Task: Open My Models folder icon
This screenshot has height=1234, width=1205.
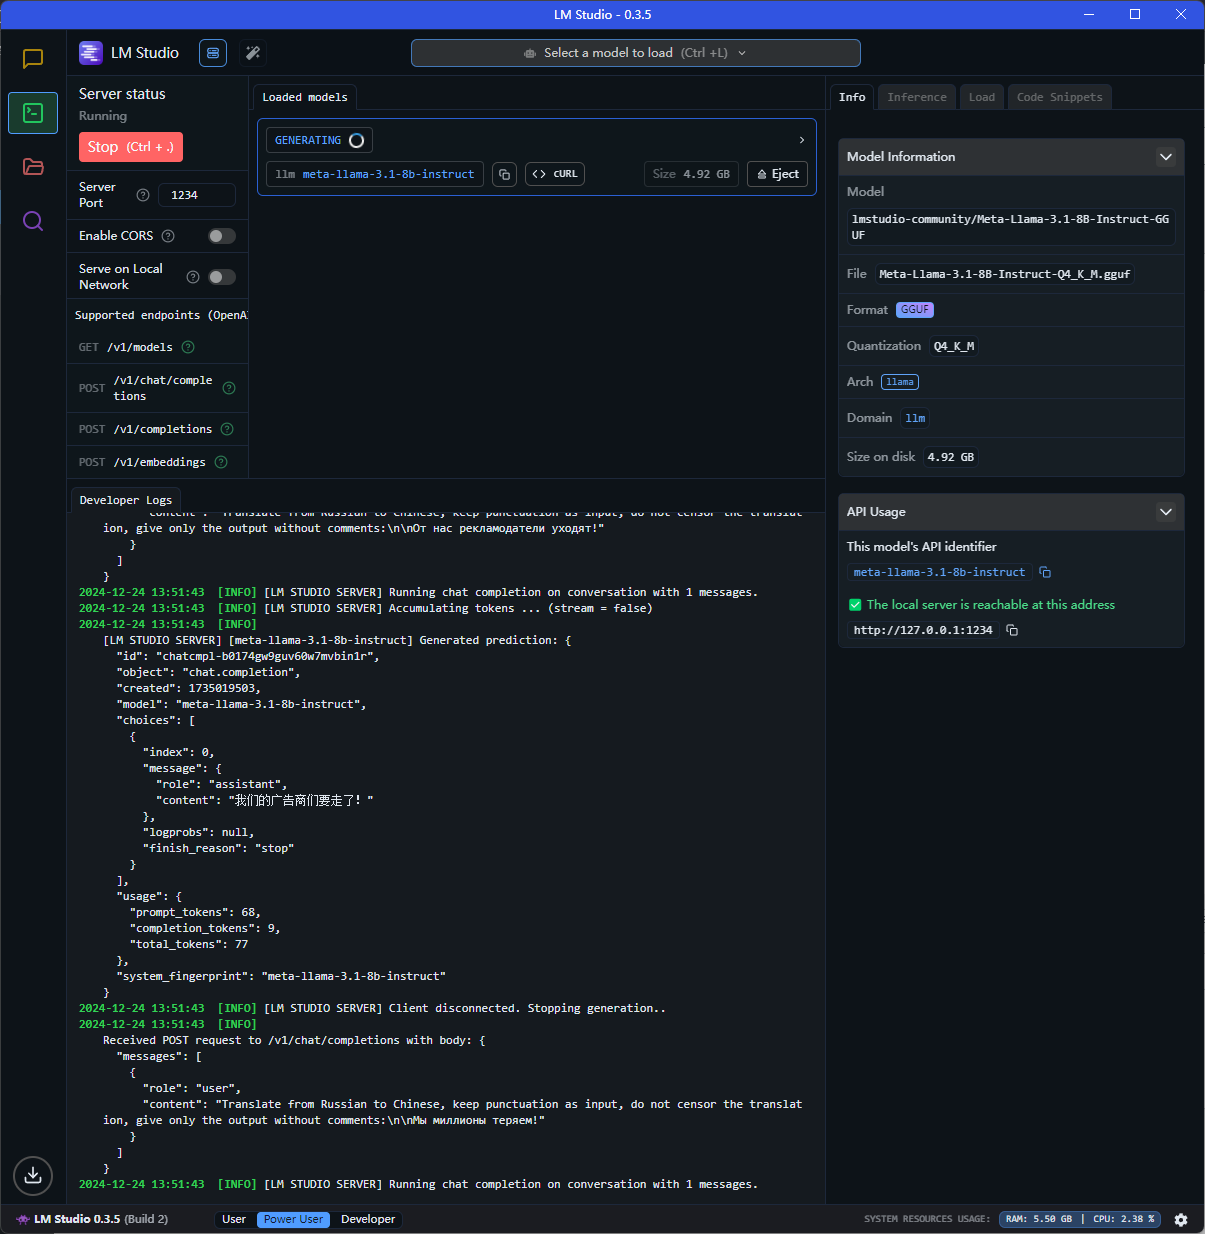Action: 33,167
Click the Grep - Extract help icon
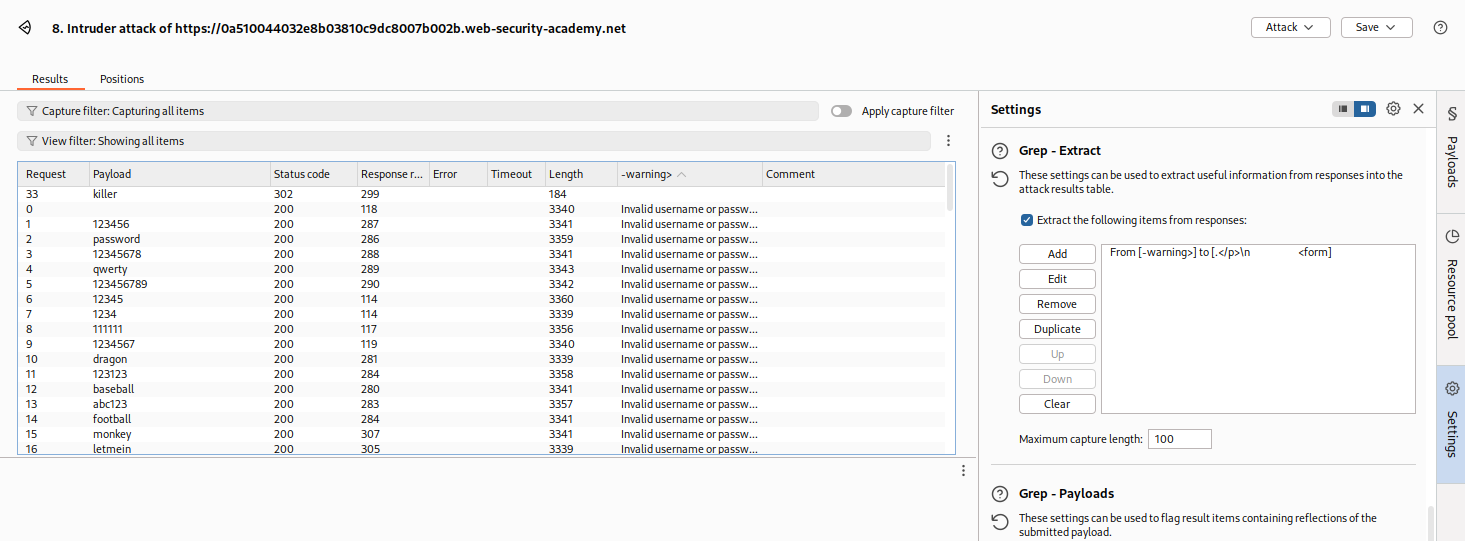 pyautogui.click(x=999, y=151)

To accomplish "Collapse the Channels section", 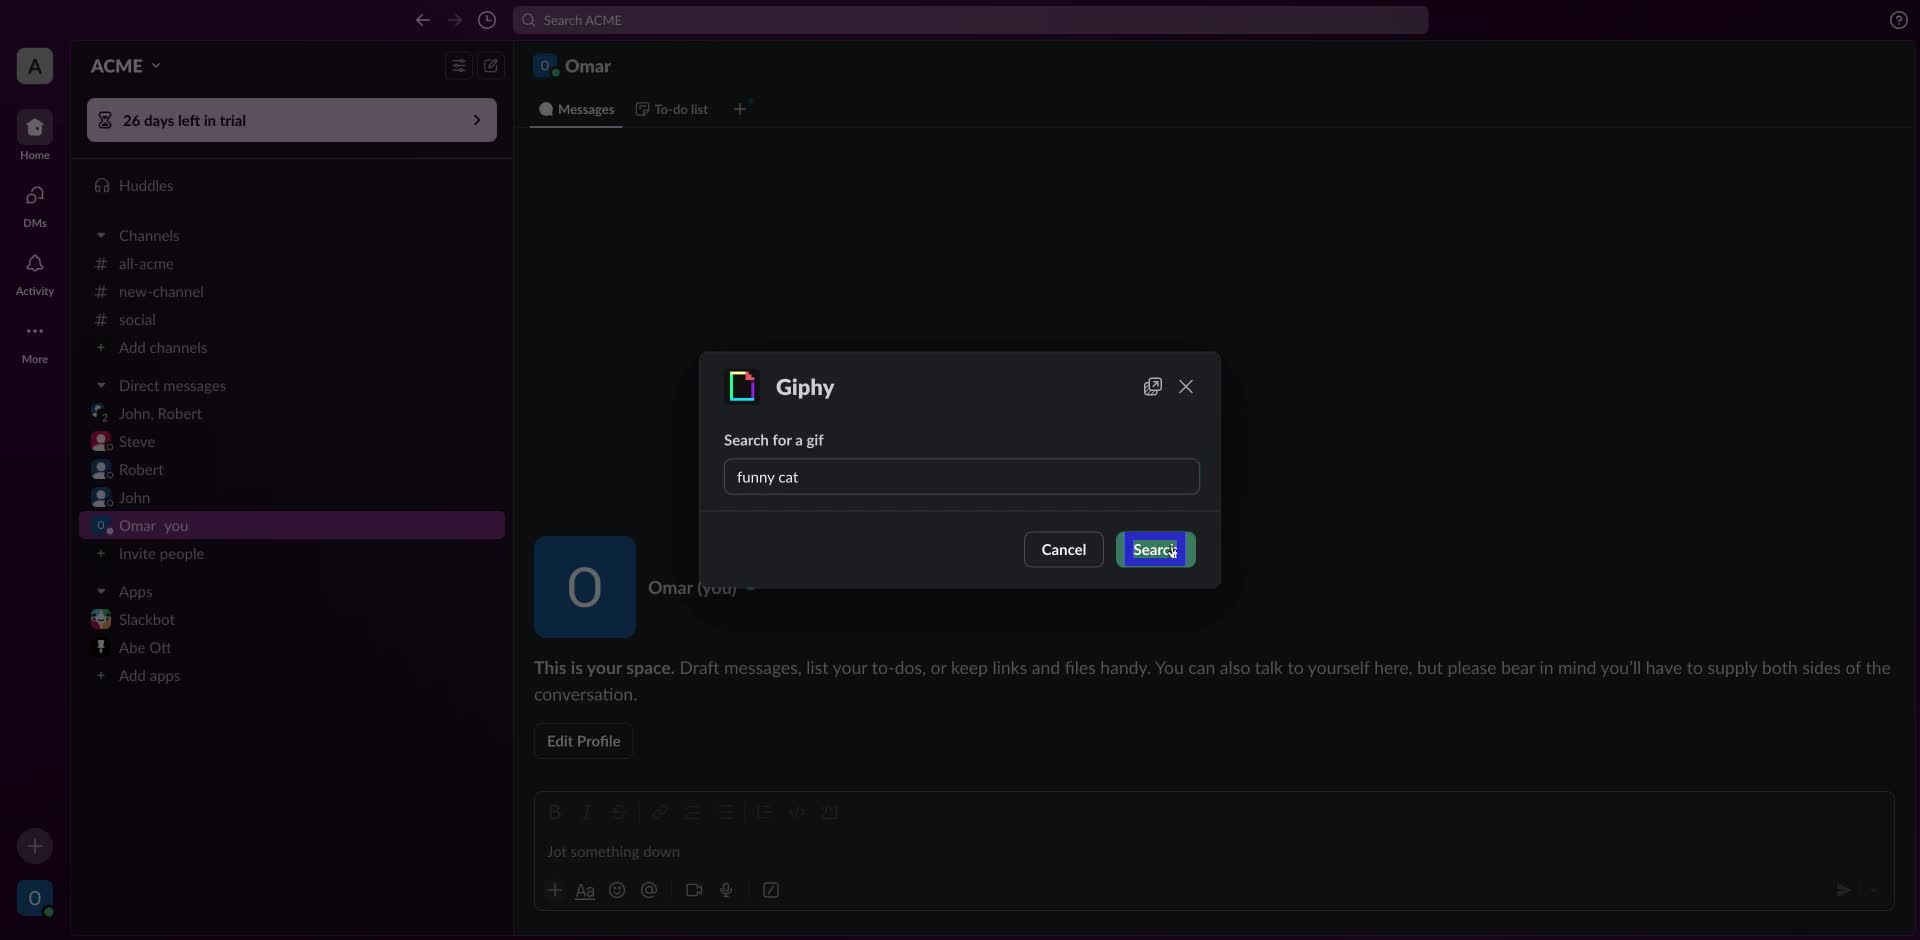I will (x=101, y=235).
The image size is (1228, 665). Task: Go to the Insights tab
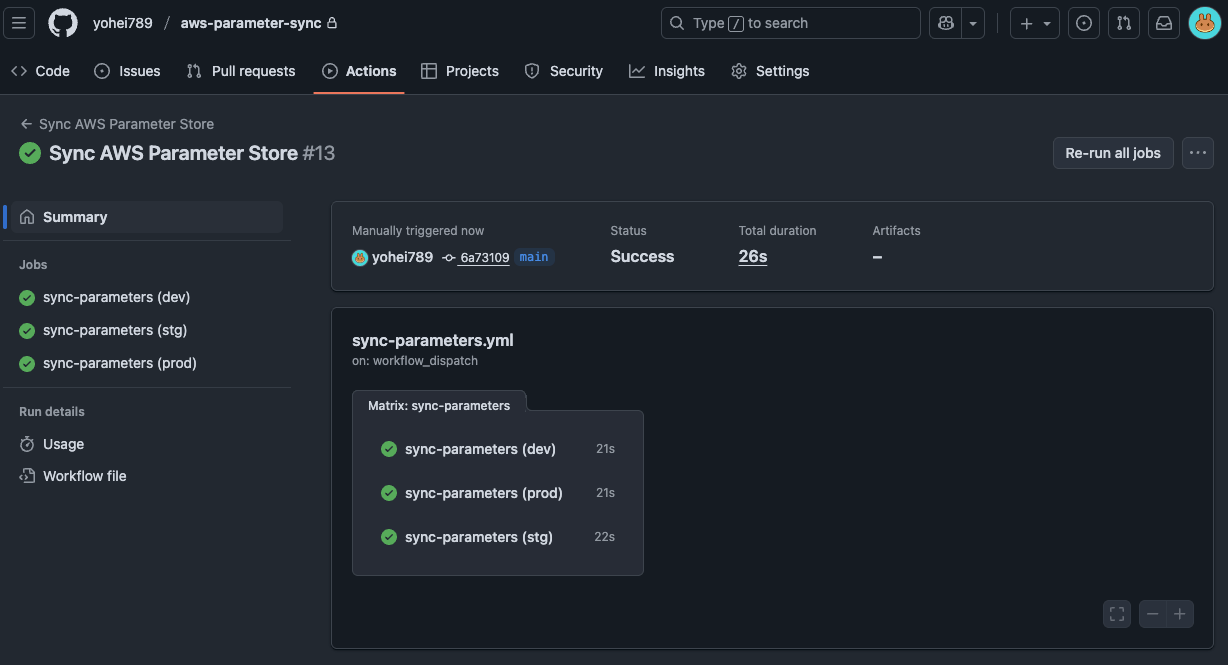pyautogui.click(x=667, y=71)
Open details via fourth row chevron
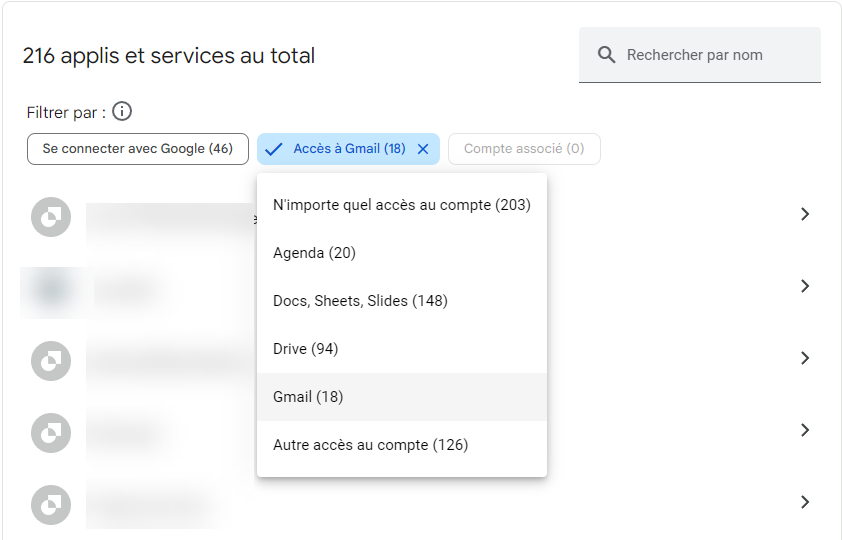Image resolution: width=842 pixels, height=540 pixels. (x=805, y=430)
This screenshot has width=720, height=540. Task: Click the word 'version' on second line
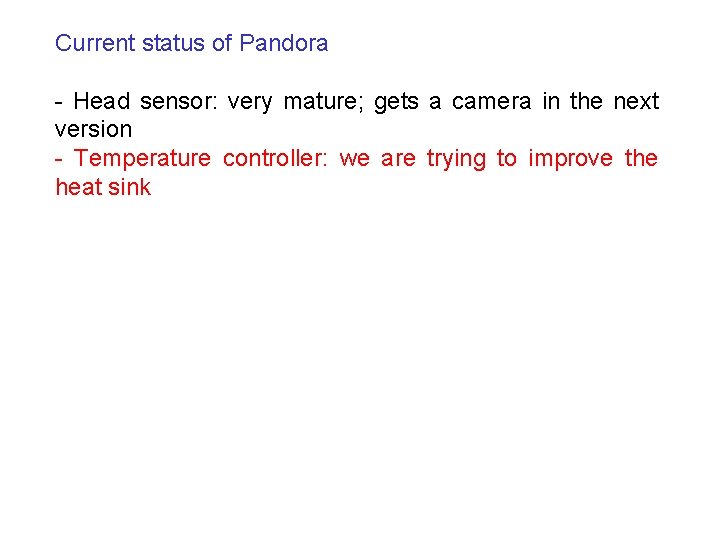pos(94,130)
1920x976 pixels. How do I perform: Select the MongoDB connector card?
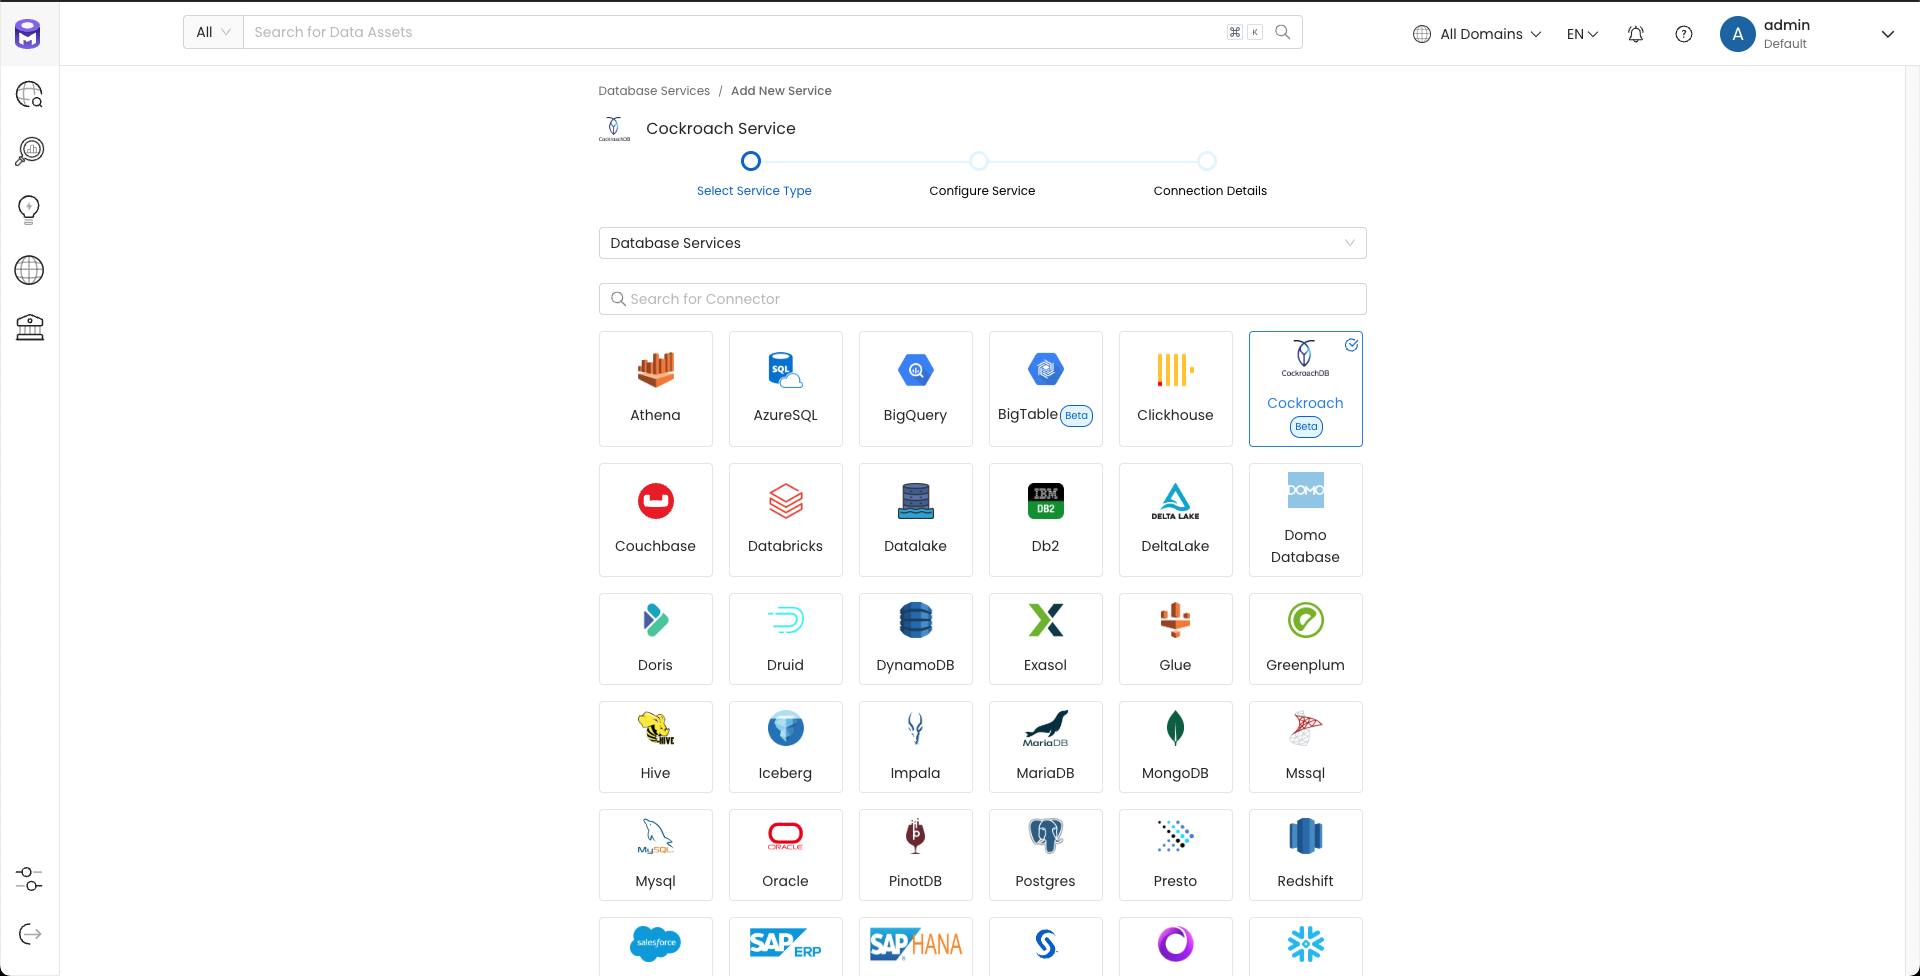pyautogui.click(x=1175, y=747)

⁂

# WHAT IS REQUIRED
Recast the entries, from the line containing "This screenshot has width=720, height=540." through the end of the entries, as a JSON list of strings with one string per line and no blank lines. Omit the pictures.

# ANSWER IN FULL
[
  "This screenshot has width=720, height=540. Task: Click the word 'version' on second line",
  "pos(94,130)",
  "1920x976 pixels. How do I perform: Select the MongoDB connector card?",
  "pyautogui.click(x=1175, y=747)"
]